▶ SET EXERCISE:
Rewrite all of the items below, swapping "Where should I click to" for "Where do I click to" wherever it appears and keeping everything else the same.
## START TASK MATERIAL
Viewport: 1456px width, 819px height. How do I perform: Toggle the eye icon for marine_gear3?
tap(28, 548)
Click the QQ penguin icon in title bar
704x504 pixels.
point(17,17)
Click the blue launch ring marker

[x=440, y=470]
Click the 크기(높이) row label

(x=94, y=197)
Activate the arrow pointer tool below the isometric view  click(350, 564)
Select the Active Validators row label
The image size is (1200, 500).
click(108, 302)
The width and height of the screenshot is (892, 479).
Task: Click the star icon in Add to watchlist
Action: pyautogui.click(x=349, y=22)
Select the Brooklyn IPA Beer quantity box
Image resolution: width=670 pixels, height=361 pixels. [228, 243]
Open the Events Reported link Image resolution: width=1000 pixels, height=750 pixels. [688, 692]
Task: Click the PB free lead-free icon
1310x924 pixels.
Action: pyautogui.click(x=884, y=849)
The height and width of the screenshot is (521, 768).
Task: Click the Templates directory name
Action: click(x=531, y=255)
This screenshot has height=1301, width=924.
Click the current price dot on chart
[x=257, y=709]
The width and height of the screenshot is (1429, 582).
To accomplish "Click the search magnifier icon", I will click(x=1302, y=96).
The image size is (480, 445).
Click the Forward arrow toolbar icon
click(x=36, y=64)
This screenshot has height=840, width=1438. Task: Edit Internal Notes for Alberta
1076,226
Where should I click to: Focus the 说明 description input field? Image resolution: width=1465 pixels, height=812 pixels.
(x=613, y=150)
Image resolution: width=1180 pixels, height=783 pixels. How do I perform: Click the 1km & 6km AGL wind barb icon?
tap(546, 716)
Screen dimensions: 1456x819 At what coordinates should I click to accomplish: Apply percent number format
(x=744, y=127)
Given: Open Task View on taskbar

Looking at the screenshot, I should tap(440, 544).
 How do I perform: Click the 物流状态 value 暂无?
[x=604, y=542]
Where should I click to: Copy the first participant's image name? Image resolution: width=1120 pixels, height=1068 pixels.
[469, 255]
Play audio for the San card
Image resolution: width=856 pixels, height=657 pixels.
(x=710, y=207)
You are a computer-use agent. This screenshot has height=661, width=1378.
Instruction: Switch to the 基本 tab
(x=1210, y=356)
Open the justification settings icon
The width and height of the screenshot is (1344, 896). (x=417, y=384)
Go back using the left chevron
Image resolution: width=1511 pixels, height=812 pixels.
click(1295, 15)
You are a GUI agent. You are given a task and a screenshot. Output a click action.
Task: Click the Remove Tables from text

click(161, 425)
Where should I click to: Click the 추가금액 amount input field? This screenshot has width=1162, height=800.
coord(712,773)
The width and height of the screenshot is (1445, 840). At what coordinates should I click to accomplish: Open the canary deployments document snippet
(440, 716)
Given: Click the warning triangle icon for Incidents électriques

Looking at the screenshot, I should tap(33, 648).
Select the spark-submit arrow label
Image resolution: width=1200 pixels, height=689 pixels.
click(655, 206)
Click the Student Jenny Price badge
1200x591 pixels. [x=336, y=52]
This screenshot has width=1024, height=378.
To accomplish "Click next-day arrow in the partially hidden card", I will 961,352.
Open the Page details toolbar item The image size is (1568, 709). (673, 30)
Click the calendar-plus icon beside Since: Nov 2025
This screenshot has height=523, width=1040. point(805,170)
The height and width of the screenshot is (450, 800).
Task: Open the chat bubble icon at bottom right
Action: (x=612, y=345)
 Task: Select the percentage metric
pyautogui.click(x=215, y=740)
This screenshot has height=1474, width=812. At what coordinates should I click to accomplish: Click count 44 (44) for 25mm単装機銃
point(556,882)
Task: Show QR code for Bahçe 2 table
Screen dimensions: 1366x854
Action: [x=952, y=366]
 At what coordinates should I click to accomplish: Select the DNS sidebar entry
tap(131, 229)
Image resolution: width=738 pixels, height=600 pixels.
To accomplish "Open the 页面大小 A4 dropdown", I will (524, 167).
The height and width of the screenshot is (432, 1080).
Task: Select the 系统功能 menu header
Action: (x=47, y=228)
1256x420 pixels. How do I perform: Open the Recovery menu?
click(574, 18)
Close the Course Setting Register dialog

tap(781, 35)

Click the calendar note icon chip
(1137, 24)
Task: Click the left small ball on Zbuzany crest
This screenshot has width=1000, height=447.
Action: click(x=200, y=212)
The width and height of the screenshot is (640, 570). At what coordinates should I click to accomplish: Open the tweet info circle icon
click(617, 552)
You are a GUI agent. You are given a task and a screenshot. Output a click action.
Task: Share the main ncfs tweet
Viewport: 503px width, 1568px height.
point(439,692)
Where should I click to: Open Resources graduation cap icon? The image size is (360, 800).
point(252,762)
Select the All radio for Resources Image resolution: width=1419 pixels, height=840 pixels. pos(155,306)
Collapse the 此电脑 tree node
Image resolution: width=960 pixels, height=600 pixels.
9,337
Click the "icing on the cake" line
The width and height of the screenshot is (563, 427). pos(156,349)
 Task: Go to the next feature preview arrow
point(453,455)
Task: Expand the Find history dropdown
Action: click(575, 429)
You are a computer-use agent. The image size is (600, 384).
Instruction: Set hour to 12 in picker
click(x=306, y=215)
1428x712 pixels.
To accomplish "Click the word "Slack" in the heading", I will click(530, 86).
## END TASK MATERIAL
▶ RESULT OF THE EXERCISE:
Viewport: 1456px width, 819px height. How do I perform: Toggle the eye icon for marine_gear3?
tap(28, 548)
Click the QQ penguin icon in title bar
704x504 pixels.
point(17,17)
Click the blue launch ring marker

[x=440, y=470]
Click the 크기(높이) row label

(x=94, y=197)
Activate the arrow pointer tool below the isometric view  click(350, 564)
Select the Active Validators row label
The image size is (1200, 500).
click(108, 302)
The width and height of the screenshot is (892, 479).
Task: Click the star icon in Add to watchlist
Action: pyautogui.click(x=349, y=22)
Select the Brooklyn IPA Beer quantity box
Image resolution: width=670 pixels, height=361 pixels. [228, 243]
Open the Events Reported link Image resolution: width=1000 pixels, height=750 pixels. [688, 692]
Task: Click the PB free lead-free icon
1310x924 pixels.
Action: pyautogui.click(x=884, y=849)
The height and width of the screenshot is (521, 768).
Task: Click the Templates directory name
Action: click(x=531, y=255)
This screenshot has height=1301, width=924.
Click the current price dot on chart
[x=257, y=709]
The width and height of the screenshot is (1429, 582).
To accomplish "Click the search magnifier icon", I will click(x=1302, y=96).
The image size is (480, 445).
Click the Forward arrow toolbar icon
click(x=36, y=64)
This screenshot has height=840, width=1438. Task: Edit Internal Notes for Alberta
1076,226
Where do I click to: Focus the 说明 description input field? Image resolution: width=1465 pixels, height=812 pixels.
(x=613, y=150)
Image resolution: width=1180 pixels, height=783 pixels. How do I perform: Click the 1km & 6km AGL wind barb icon?
tap(546, 716)
Screen dimensions: 1456x819 At what coordinates should I click to accomplish: Apply percent number format
(x=744, y=127)
Given: Open Task View on taskbar

Looking at the screenshot, I should tap(440, 544).
 How do I perform: Click the 物流状态 value 暂无?
[x=604, y=542]
Where do I click to: Copy the first participant's image name? Image resolution: width=1120 pixels, height=1068 pixels.
[469, 255]
Play audio for the San card
Image resolution: width=856 pixels, height=657 pixels.
(x=710, y=207)
You are a computer-use agent. This screenshot has height=661, width=1378.
Instruction: Switch to the 基本 tab
(x=1210, y=356)
Open the justification settings icon
The width and height of the screenshot is (1344, 896). (x=417, y=384)
Go back using the left chevron
Image resolution: width=1511 pixels, height=812 pixels.
click(1295, 15)
You are a GUI agent. You are given a task and a screenshot. Output a click action.
Task: Click the Remove Tables from text

click(161, 425)
Where do I click to: Click the 추가금액 amount input field? This screenshot has width=1162, height=800.
coord(712,773)
The width and height of the screenshot is (1445, 840). At what coordinates should I click to accomplish: Open the canary deployments document snippet
(440, 716)
Given: Click the warning triangle icon for Incidents électriques

Looking at the screenshot, I should tap(33, 648).
Select the spark-submit arrow label
Image resolution: width=1200 pixels, height=689 pixels.
click(655, 206)
Click the Student Jenny Price badge
1200x591 pixels. [x=336, y=52]
This screenshot has width=1024, height=378.
To accomplish "Click next-day arrow in the partially hidden card", I will 961,352.
Open the Page details toolbar item The image size is (1568, 709). (673, 30)
Click the calendar-plus icon beside Since: Nov 2025
This screenshot has height=523, width=1040. point(805,170)
The height and width of the screenshot is (450, 800).
Task: Open the chat bubble icon at bottom right
Action: (x=612, y=345)
 Task: Select the percentage metric
pyautogui.click(x=215, y=740)
This screenshot has height=1474, width=812. At what coordinates should I click to accomplish: Click count 44 (44) for 25mm単装機銃
point(556,882)
Task: Show QR code for Bahçe 2 table
Screen dimensions: 1366x854
Action: [x=952, y=366]
 At what coordinates should I click to accomplish: Select the DNS sidebar entry
tap(131, 229)
Image resolution: width=738 pixels, height=600 pixels.
To accomplish "Open the 页面大小 A4 dropdown", I will (524, 167).
The height and width of the screenshot is (432, 1080).
Task: Select the 系统功能 menu header
Action: (x=47, y=228)
1256x420 pixels. How do I perform: Open the Recovery menu?
click(574, 18)
Close the Course Setting Register dialog

tap(781, 35)

Click the calendar note icon chip
(1137, 24)
Task: Click the left small ball on Zbuzany crest
This screenshot has width=1000, height=447.
Action: click(x=200, y=212)
The width and height of the screenshot is (640, 570). At what coordinates should I click to accomplish: Open the tweet info circle icon
click(617, 552)
You are a GUI agent. You are given a task and a screenshot. Output a click action.
Task: Share the main ncfs tweet
Viewport: 503px width, 1568px height.
point(439,692)
Where do I click to: Open Resources graduation cap icon? The image size is (360, 800).
point(252,762)
Select the All radio for Resources Image resolution: width=1419 pixels, height=840 pixels. pos(155,306)
Collapse the 此电脑 tree node
Image resolution: width=960 pixels, height=600 pixels.
9,337
Click the "icing on the cake" line
The width and height of the screenshot is (563, 427). pos(156,349)
 Task: Go to the next feature preview arrow
point(453,455)
Task: Expand the Find history dropdown
Action: click(575, 429)
You are a computer-use agent. The image size is (600, 384).
Instruction: Set hour to 12 in picker
click(x=306, y=215)
1428x712 pixels.
To accomplish "Click the word "Slack" in the heading", I will click(530, 86).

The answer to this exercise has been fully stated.